Hey all, new to this forum. anyhow yesterday i was changing the oil on 2001 super sherpa. noticed the drain bolt was spinning and not seeming to get tight so i kept tightening it until i heard a crack - a piece of the case broke off where the bolt goes in - the piece has some threads on it. i know the case is cast aluminum - wondering if it can be fixed or what all your ideas are?
I guess my next step is to take the crank case off the bike. I was looking at parts quick and see a new case is 580$!!!!! does that sound right? everything except the little f****** drain plug outlet is fine. what a poor design that it cannot just be a replaceable pan at the bottom. is it a hard job removing the crank case from bike?
I bet. That sucks. Post a pic of what you are dealing with. The price for the case sounds about right. It is quite a big project. I have repaired cases with JB weld and ended up with an oil tight repair.
I was going to suggest JB Weld also. Epoxy a female threaded pipe with plug into the hole. Not pretty but it's cheap.
+1 pull the engine take the lump to him so he can clean it, and weld flat. How bout a photo of that Farmall
I had something similar happen under a primary cover for the overflow screw. I ended up using one of these weld nuts JB welded into the bottom. So far, so good
depending on how much material is left, you could retap with an 1st/2nd/3rd oversize drain plug. if this works, and you get nice threads and if for some reason it leaks i'm a fan of parker stat-o-seals instead of copper crush in a damage situation - but the stat-o-seals are not reusable.
+2 Some of the other fixes may work. Welding will work forever if you find a competent welder. Think of it as your chance to find a develop a relationship with a good welder. They're good to know. And don't feel too bad. We all screw stuff up sometimes, or have in the past.

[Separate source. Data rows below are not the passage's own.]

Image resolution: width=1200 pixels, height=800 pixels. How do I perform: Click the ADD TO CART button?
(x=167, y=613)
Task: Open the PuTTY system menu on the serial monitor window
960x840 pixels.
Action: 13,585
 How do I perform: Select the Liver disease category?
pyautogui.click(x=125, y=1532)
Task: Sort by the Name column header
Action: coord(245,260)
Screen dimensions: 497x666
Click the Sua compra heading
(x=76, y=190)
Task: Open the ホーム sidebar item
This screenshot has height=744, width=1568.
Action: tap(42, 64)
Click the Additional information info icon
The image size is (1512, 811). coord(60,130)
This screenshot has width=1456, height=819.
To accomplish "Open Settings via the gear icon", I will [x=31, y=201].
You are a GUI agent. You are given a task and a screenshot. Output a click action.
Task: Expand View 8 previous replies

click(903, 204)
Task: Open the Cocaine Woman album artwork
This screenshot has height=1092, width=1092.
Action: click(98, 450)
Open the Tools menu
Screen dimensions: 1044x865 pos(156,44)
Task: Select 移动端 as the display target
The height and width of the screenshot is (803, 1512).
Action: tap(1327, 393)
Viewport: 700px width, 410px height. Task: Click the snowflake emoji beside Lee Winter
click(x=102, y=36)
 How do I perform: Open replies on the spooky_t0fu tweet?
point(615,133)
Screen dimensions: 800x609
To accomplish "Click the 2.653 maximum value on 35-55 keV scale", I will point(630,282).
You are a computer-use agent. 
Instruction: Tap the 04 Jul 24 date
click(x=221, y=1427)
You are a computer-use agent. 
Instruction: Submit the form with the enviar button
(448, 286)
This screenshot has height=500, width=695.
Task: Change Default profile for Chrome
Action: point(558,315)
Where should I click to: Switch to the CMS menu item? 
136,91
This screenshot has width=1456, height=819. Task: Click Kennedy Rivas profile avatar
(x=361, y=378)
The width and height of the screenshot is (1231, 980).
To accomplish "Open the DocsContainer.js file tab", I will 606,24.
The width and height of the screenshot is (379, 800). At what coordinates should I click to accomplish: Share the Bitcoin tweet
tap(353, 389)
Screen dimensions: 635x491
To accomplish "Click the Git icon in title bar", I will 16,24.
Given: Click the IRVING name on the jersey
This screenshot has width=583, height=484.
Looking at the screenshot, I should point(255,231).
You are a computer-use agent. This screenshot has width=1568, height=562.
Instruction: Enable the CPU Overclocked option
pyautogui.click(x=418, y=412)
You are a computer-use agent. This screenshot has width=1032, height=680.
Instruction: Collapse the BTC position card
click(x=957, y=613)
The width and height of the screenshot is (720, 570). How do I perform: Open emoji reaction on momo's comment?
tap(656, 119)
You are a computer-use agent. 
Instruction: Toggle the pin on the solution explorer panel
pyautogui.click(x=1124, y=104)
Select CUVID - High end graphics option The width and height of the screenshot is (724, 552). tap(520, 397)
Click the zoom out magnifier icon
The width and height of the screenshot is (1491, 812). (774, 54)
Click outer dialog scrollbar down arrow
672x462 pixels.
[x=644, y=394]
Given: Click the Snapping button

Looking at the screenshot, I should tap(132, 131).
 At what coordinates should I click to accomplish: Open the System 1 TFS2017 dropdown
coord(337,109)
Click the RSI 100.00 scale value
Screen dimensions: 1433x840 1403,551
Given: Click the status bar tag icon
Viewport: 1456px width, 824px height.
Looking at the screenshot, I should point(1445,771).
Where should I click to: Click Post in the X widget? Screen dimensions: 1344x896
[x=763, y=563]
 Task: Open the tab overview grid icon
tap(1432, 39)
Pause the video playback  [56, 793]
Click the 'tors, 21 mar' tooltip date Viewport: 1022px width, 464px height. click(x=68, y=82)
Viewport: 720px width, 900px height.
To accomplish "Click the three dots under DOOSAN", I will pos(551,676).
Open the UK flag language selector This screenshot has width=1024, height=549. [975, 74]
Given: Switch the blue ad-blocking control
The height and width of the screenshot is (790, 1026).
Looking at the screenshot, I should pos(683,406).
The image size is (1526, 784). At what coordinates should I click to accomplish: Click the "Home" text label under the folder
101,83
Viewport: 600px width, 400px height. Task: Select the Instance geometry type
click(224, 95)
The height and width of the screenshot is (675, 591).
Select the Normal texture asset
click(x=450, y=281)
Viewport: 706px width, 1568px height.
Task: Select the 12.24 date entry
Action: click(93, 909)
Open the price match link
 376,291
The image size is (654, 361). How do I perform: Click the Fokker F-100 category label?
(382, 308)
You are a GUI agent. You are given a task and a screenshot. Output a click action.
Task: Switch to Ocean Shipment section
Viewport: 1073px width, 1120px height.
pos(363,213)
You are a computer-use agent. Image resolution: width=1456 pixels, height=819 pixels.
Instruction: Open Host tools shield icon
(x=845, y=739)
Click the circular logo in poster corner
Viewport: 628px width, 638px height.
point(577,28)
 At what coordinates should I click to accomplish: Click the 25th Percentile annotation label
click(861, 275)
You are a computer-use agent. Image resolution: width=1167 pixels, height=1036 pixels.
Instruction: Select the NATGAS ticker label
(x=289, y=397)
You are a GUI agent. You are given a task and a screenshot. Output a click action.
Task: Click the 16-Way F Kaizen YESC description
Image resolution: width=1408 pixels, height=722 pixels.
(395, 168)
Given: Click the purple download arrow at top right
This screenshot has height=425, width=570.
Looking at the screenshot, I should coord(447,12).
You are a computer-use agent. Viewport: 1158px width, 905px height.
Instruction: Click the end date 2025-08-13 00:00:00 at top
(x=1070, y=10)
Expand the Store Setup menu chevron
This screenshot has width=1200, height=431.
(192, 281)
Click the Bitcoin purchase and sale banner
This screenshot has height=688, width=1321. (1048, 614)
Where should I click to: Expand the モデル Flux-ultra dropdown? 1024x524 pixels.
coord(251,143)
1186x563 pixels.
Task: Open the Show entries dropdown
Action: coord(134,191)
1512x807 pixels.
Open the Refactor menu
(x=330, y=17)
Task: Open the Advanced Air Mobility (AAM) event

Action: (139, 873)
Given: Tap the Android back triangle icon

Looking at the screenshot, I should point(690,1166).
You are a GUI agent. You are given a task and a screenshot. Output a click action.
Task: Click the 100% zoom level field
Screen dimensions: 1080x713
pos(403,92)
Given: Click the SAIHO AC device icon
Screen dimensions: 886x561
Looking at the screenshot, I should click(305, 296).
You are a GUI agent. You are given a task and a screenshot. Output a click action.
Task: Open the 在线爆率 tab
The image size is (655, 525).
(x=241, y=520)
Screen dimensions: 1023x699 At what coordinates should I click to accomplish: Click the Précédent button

The problem with welding is it needs to be very clean. That means splitting the cases. Might as well buy the new case half.
If it was only that simple. He said it was spinning and wasn't getting tight. If it doesn't feel like it's getting tight how can you know if it's over tightened? I'd say the lesson is to develop a feel or use a torque wrench. Of course the drain plug could've been a disaster waiting to happen due to abuse by the PO.
Devcon or JB Weld is your good friend. I have repaired MC cases and other aluminum low stressed items for years with it. It will handle the same temps as motor oil or water. It's ugly, but it works.
Yea, that is not me. I can weld AL, but I would not try to weld something that was filled with oil and I could not clean both sides real well.
I'm just a hack, but have welded up a few cases successfully. For a drain plug repair it'll be much easier if the motor is removed from the frame. Making a bung beforehand and welding it in may be a lot easier than welding up the hole and fabricating the drain hole in the case. JB weld (etc) often works, but prep is even more important than for welding. Bad welding prep will show up in the shop as a bad weld. Bad glue prep will show up down the road as an oiled up back tire and seized motor.
The welder can evaluate whether or not a good repair can be made. IF it can be repaired sufficiently then the OP will save himself around $400.